First, you must download and recover the data set in our jupyter notebook. In order to be able to treat it afterwards, we must observe it in detail to clean it as well as possible. This involves abandoning columns with too many missing values, or those that have no utilities or values that are too redundant. The same goes for the lines. You should also pay attention to the column types when retrieving the dataset. This step is very important because it conditions the whole sequence. We can also map some columns so that it is easier to represent real understandable situations during visualization.
The next step is a first analysis of the data and the different characteristics of the dataset. We are going to do visualization to try to find links, behaviors between variables to better understand the hidden meanings behind the data. The graphs make these visual results easier to understand and communicate. All graphics are visible in the jupyter notebook. Adding a correlation matrix is of great interest to glimpse the variables that may or may not be correlated.

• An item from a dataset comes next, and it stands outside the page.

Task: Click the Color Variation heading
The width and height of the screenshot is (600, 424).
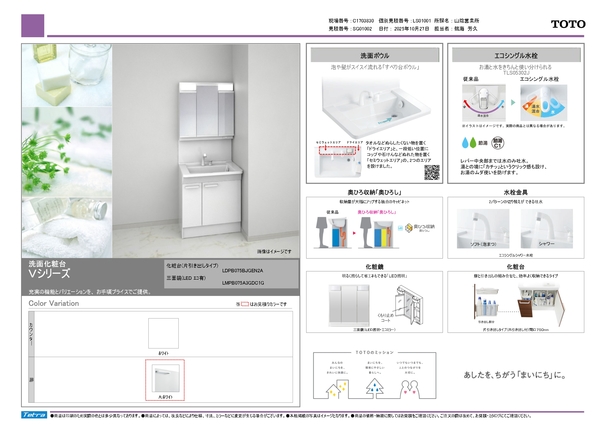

The aim of this section is to use the diabetes dataset to train some Machine Learning models using the diabete dataset in order to predict the readmission of a patient.
After preparing a machine learning oriented dataset from the original dataset, we decided to distinguish two cases according to the data:
- Case 1: Predict patient’s readmission under 30 days
- Case 2: Predict patient’s readmission under and above 30 days
In this study, we try to predict a qualitative binary variable. We also have a fairly large set of data, which leads us to use some models more than others.
We therefore tested and implemented the following models to compare their prediction performance :
- K-Nearest Neighbors (KNN)
- Logistic Regression
- Linear SVC
- Random Forest
- Adaptive Boosting
- Decision Tree
- Extra Trees
- Naïve Bayes Classifier
All the results and performance of each model are available in the jupyter notebook.
With the help of the libraries, we can search for the best possible parameters for the different models and therefore try to improve the performance of each one. This was established in this phase. All the results obtained for the different models are also available in the jupyter notebook.
To make the project a little more visual and accessible, we created a streamlit project that we linked to our python code to create an API. It presents different tabs with the description of the dataset, the notebook, our results in machine learning and an interactive parts.
After observing the results, the following conclusions can be drawn.
- For case number 1, we can see that the predictions are made with a rather high score but we must qualify this result because the problem is unbalanced. You can't really rely on those results.
- For case number 2, the prediction performance is lower, less accurate, but this result is closer to reality.
- We can conclude from this that this dataset is rather little correlated, that the variables seems to have relations between them but without having very large and significant ones.
- It is therefore difficult to predict whether or not a patient will be readmitted to hospital with the features available in this dataset. We can put out an idea but it will not be very reliable on the subject.